March 2014 The Intergovernmental Panel on Climate Change (IPCC) just released the result of two decades of work on Climate Change Impacts, Adaptation and Vulnerability, in what will constitute the second part of its future Fifth Assessment Report (AR5)

The work reveals that the effects of climate change are already felt in “natural and human systems on all continents and across the oceans” with great uncertainties about future vulnerability, and evaluates how to reduce the future risks through adaptation and mitigation.

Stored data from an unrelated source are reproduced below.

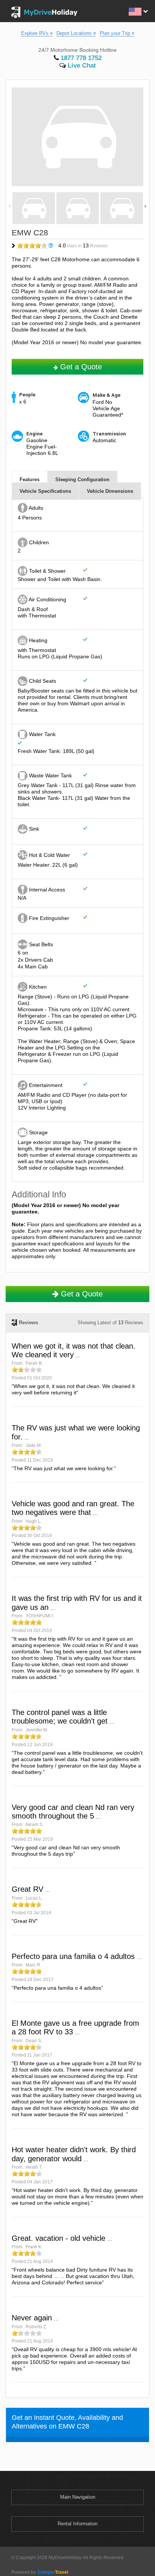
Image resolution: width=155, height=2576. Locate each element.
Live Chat (81, 65)
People (27, 394)
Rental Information (77, 2523)
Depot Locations (74, 33)
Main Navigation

The key concerns raised by the report include:

  • Threats to human health from increased heat waves, flooding, and spreading of water-borne illnesses and disease vectors;
  • Insufficient access to drinking and irrigation water;
  • Damages to infrastructure networks and critical services such as electricity, water supply, and health and emergency services, due to extreme weather events;
  • Impact on food security, including lower crop yields caused by droughts, flooding, and changes in precipitation patterns; and damage to fisheries due to ocean acidification;
  • Loss of ecosystems and biodiversity, and the goods and services they provide, as well as changes in species distribution and seasonal activities, leading to disrupted livelihoods.

While effects are felt worldwide, some populations are more vulnerable than others. In the low-lying coastal areas and small islands, for instance, millions of people are facing relocation due to sea-level-rise and increased storm surges.

The Arctic is also particularly sensitive because:

  • Arctic ecosystems are already experiencing irreversible regime shifts;
  • Ocean acidification poses especially substantial risks to polar marine ecosystems, and the Arctic communities that rely on fishing are to be particularly affected by the loss of marine and coastal ecosystems and biodiversity;
  • Permafrost melt is creating infrastructure instability;
  • The Arctic-sea-ice system has limited adaptive capacity and is thus especially subject to very high risk with additional warming of 2˚C;
  • The melting of the ice-sheet loss has the potential to cause large and irreversible sea-level-rise (the Greenland ice-sheet alone could contribute 7 meters to sea level if it were to melt nearly entirely);
  • The boreal-tundra Arctic system is susceptible to lose to the atmosphere the vast amounts of carbon stored in its permafrost, with the potential for substantial impact on climate.

The report emphasizes that adaptation is key. Luckily experience is accumulating worldwide, while governments are developing adaptation plans, and climate-change is being integrated into broader development plans.